One doesn’t think of leafy greens as a fall crop but Kale is just that. It likes the cool weather and can be harvested right through the winter. Although it is a leafy green plant it is part of the cabbage family along with Brussel sprouts and collards.

Kale is hailed as one of the best cancer fighting vegetables because of its abundant carotenoids, powerful anti-cancer agents. Kale is also an excellent source of calcium, vitamins A and C and potassium. Kale’s calcium is easily assimilated, making it a wonder food for arthritis, osteoporosis and bone loss disorders. Kale provides folic acid, iron, thiamine, riboflavin, niacin and zinc as well.
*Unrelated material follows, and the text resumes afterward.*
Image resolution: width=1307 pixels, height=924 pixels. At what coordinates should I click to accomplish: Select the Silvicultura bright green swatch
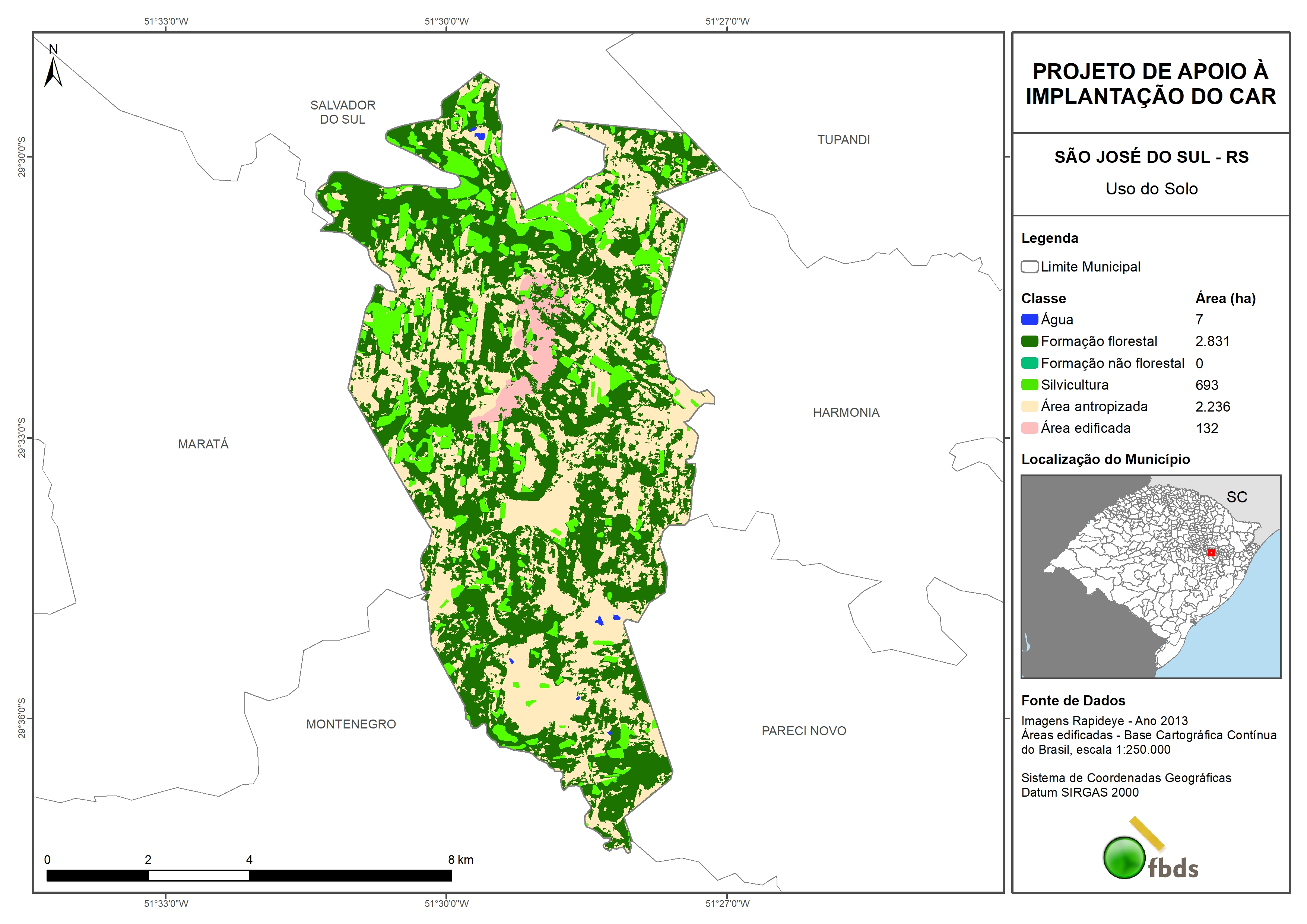tap(1029, 385)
Many of these nutrients are still available after cooking which is how Kale is generally prepared. Raw kale can be fairly tough but the strong flavour can add a spicy note to salads. This flavour is excellent in soups and stews. Kale can be cooked in a variety of ways: boil, steam, sauté, braise in a casserole, or add to a stir-fry. A favorite at our house, especially with the kids, is chopped kale fried in a dry cast iron fry pan on very low heat until it is crisp. After trying the kale with curry recipe below, however, I think it is now my favorite way to enjoy kale! I hope you’ll enjoy it too!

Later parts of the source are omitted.